On November 10, 2016, Diane Holland and the undersigned of USTelecom met with Stephanie Weiner and Lisa Hone, Senior Legal Advisor and Legal Advisor, respectively, to Chairman Wheeler; Howard Symons, FCC General Counsel; and Matt DelNero, Chief of the Wireline Competition Bureau. We discussed the possibility that the BDS Order described in the Chairman’s recent fact sheet may alter the regulatory status of transport services in addition to making changes to BDS loops or “end user channel terminations.”

We began by noting that the pricing flexibility framework that is being reexamined in this proceeding has always divided those services. Section 69.711 defines “channel terminations between LEC end offices and customer locations” and creates tests for pricing flexibility for those services. Section 69.709 defines with “dedicated transport and [other services]” and creates different tests for pricing flexibility for those services. Notably, dedicated and other services include “entrance facilities,” which are connections between carrier networks. As long ago as its 2005 UNE Order, the Commission found entrance facilities were competitive, concluding that “competing carriers are not impaired without access to entrance facilities connecting an incumbent LEC’s network with a competitive LEC’s network in any instance.”

Different amounts of flexibility have been granted to the two groups of services under the separate tests. Pricing flexibility for transport and other services is much broader than for loops, with about 15,000 wire centers having received Phase II relief for transport and other services. BDS circuits that combine both of these services are priced by adding up the separately tariffed rate elements. Such a circuit may include an end user channel termination subject to price caps, Phase I or Phase II treatment and, similarly, associated transport or other service falling into any of those categories. To the extent that end user channel terminations in some geographic areas would be brought back under price caps, those services (and the demand for them) could be re-incorporated in the tariff process separately from transport and other services given their separate treatment under the current Commission rules.

We noted that the Commission’s consultant and staff economic analyses did not conduct a separate look at transport and other services. Similarly, the record from all sides has focused on the difficulties of extending networks to end user customers, not on building transport facilities to a relatively limited number of LEC end offices. We discussed that one of the principle arguments for increased regulation of end user channel terminations – the inability to secure building access – is not applicable to the construction of transport facilities connecting to LEC end offices. In particular, the Commission has longstanding detailed rules under Section 251(c)(6) governing the collocation of competitor facilities in LEC end offices.

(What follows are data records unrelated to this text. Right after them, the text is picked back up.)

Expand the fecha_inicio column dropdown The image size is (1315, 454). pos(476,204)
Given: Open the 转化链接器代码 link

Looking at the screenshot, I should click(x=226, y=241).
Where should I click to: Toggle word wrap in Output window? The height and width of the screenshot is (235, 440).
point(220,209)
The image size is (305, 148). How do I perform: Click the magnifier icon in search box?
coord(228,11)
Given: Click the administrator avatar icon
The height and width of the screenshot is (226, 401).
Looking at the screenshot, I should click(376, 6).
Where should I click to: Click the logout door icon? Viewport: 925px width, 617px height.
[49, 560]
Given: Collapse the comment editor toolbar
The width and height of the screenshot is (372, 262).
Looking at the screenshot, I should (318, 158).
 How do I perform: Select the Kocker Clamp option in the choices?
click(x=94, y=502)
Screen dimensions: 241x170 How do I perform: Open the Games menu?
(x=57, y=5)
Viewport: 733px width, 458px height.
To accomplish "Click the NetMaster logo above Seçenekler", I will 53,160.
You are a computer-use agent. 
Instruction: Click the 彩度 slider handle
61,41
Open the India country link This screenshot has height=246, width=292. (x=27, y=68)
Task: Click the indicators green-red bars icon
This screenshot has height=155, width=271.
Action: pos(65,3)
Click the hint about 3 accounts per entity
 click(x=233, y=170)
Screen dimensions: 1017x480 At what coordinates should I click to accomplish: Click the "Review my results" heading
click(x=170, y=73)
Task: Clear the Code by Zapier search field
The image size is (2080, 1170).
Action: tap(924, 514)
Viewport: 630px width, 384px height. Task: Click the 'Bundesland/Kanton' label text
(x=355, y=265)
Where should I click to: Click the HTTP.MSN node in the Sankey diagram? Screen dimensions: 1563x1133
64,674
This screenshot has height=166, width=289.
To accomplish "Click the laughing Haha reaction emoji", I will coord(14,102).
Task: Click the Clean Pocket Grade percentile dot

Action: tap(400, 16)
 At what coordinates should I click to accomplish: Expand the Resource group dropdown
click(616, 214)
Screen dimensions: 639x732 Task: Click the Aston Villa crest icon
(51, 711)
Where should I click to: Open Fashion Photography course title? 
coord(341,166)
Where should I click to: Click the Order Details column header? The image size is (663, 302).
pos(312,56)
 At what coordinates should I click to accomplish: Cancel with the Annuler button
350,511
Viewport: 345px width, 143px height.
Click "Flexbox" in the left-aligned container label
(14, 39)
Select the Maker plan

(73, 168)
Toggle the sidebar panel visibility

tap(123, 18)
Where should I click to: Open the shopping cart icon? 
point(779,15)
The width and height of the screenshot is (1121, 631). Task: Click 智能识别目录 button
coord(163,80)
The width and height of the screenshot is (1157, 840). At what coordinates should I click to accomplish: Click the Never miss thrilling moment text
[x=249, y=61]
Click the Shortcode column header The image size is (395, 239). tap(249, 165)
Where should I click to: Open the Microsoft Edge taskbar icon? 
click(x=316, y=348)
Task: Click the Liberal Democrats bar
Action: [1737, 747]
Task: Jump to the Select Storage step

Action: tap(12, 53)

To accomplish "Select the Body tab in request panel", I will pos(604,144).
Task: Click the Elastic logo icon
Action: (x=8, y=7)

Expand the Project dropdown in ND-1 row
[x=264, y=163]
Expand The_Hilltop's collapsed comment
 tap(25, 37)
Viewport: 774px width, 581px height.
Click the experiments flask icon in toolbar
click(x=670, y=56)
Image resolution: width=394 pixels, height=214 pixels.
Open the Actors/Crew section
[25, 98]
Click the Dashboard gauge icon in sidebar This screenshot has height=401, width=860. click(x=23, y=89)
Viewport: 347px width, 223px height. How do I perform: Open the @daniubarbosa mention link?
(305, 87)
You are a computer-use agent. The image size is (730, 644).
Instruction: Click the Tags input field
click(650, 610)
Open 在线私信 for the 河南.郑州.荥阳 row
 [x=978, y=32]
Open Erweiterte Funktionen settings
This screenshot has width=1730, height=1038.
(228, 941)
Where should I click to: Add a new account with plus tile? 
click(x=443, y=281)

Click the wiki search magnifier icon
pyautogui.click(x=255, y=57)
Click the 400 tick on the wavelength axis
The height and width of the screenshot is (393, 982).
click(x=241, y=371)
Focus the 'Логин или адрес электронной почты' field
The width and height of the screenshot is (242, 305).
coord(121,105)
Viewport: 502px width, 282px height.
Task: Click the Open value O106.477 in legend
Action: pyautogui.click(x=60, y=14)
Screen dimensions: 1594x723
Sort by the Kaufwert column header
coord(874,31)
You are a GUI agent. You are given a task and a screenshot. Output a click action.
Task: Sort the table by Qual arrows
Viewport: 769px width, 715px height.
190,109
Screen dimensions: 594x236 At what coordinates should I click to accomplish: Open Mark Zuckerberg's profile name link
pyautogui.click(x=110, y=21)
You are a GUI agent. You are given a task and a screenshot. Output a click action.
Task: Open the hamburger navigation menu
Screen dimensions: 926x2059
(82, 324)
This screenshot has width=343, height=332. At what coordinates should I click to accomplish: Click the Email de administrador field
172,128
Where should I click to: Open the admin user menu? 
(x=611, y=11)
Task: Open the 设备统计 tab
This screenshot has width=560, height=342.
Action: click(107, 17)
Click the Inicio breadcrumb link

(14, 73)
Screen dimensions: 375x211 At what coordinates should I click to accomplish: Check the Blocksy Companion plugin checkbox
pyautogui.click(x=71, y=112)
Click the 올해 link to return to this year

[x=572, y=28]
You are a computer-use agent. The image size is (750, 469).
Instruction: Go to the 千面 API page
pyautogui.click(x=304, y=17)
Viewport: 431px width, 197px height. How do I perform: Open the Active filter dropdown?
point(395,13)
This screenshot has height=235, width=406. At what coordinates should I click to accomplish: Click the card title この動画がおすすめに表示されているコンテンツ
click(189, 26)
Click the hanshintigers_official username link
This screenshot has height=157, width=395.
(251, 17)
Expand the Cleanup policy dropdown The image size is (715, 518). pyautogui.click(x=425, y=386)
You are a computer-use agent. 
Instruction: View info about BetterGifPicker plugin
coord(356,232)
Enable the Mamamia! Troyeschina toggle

Contrary to claims in the record by competitors that a “carve-out” of transport circuit elements from the Commission’s price cap framework would “eviscerate the order,” such an approach better reflects competition and the state of the record. Transport and other services would remain under the Commission’s current regulatory structure, with about 10,000 LEC end offices remaining under price caps. There is no record evidence or analysis of these services that would support increasing the regulatory burden on LEC transport and other services.